Just to expand a little on Don's answers, ICE is looking for areas that are opaque to infrared radiation. The dyes that form the image in colour films and chromogenic B&W films (and the stain in stained B&W films) transmit IR - that's why an unexposed, developed piece of colour reversal film can be used as an IR filter*. Silver and most dust is opaque to IR - though I guess that some dust transmits some IR. ICE 'thinks' that silver is dust, therefore.
Walter's comment about scanning in RGB might be a slightly misremembered reference to GEM (the grain reduction process that is in the ICE bundles). That works with silver-image B&W when scanned in RGB, according to ASF/Kodak ADC:
"Q3: Can Black & White film be used with DIGITAL GEM Technology?

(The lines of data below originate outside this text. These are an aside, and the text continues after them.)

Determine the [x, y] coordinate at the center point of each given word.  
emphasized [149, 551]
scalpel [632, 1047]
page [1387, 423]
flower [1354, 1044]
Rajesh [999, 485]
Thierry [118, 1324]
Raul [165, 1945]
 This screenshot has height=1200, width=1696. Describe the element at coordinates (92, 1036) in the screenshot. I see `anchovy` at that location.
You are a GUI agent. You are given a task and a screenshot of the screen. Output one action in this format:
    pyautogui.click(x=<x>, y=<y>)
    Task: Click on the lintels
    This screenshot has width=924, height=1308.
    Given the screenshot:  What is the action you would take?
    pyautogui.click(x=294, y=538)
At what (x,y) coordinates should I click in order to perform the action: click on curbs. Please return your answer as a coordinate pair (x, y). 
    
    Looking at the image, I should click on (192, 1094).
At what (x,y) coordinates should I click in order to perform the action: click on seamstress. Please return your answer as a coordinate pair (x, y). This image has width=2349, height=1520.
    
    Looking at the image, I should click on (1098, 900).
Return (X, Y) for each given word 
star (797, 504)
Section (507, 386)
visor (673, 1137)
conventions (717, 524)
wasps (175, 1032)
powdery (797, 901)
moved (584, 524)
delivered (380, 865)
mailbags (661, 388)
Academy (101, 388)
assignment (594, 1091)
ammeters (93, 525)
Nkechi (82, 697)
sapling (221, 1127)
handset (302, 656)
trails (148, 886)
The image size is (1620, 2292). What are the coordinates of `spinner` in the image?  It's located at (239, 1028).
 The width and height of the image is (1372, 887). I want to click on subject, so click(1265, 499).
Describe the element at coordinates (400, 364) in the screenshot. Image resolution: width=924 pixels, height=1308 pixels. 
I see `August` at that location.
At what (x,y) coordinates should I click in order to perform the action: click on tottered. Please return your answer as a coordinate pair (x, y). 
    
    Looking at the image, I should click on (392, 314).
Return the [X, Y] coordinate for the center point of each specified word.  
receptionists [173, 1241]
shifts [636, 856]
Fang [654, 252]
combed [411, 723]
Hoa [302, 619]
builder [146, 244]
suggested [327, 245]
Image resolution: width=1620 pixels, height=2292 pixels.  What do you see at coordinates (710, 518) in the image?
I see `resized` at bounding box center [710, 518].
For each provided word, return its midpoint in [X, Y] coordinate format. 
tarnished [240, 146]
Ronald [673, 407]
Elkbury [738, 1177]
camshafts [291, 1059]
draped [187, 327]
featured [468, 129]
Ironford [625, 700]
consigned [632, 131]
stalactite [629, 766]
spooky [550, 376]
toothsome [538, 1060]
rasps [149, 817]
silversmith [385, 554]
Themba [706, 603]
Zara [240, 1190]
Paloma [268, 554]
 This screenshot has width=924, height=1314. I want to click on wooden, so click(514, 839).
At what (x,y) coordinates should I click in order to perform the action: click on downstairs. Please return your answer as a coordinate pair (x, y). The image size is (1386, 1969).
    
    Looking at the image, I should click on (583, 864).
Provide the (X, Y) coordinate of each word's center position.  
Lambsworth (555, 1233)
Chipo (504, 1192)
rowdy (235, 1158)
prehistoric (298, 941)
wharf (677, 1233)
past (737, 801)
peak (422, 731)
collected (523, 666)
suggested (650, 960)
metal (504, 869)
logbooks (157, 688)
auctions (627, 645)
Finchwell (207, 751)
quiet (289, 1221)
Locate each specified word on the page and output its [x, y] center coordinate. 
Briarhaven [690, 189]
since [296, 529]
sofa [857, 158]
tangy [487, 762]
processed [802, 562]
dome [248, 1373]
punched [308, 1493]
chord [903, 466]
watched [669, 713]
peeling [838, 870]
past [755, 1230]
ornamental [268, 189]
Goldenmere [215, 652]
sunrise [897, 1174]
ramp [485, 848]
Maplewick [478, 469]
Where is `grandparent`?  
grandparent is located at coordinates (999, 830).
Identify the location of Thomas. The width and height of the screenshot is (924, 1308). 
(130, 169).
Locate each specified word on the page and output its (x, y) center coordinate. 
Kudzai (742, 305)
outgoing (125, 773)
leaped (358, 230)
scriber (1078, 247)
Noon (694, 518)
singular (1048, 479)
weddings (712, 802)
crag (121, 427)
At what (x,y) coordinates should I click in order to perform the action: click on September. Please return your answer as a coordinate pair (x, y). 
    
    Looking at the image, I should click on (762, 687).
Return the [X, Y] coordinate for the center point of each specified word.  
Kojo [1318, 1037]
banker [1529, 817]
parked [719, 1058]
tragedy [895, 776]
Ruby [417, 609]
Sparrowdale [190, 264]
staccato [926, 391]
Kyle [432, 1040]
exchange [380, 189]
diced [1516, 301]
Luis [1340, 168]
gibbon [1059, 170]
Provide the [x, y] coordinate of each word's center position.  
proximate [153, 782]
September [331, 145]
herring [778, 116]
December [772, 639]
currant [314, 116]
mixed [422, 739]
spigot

A3: Traditional silver-halide and chromogenic (C41 process) Black & White film can be used on DIGITAL GEM Technology enabled scanners. When scanning these films for DIGITAL GEM Technology implementation, the film must be scanned as a color image. After DIGITAL GEM Technology processing, the color image may be converted to Black & White using an image editor.
Personally I don't like what GEM does to the appearance of silver-image film grain.
Here's a little test I did with ICE4 on some filthy Kodachrome 64:
Dead Link Removed
Notice that the ice-axe strap detail (just below and to the right of the axe's head) survived ICE.
*And why most colour filters, including the RGB ones of a Bayer array, pass IR even though they may block red.